------ EXERCISE TEXT ------

Published: Wednesday, November 14, 2007
Blood-alcohol above 3x limit
A sobriety checkpoint was in operation, but on the
city's North Side.
YOUNGSTOWN The woman whose Cadillac ran into the rear end of an Austintown cruiser, severely injuring the police officer, was more than three times above the legal alcohol limit, the city prosecutor said.
Adrien N. Foutz, 22, of Iowa Avenue, Girard, was video-arraigned Tuesday in municipal court on a felony charge of aggravated vehicular assault. Judge Elizabeth A. Kobly set bond at $25,000 and a preliminary hearing for 10 a.m. Nov. 23.
The judge ordered that Foutz not drive. If Foutz drives, she will forfeit bond and remain in jail pending resolution of the charge against her.
City Prosecutor Jay Macejko said Foutz's blood-alcohol concentration, taken after the fiery crash on the Youngstown side of North Meridian Road at 1:06 a.m. Sunday, registered 0.279 on a portable Breathalyzer. The legal limit is 0.08.
Foutz also submitted to a blood test that was sent to a lab.

------ RECORDS SUPPLIED ------

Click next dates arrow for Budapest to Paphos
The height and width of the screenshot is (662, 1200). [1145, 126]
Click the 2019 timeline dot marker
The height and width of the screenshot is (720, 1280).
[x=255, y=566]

------

PROBLEM STATEMENT
Update the crash article by giving everything from "YOUNGSTOWN The woman" down to "city prosecutor said." again, with "Cadillac" changed to "Buick".

WRITTEN REPLY
YOUNGSTOWN The woman whose Buick ran into the rear end of an Austintown cruiser, severely injuring the police officer, was more than three times above the legal alcohol limit, the city prosecutor said.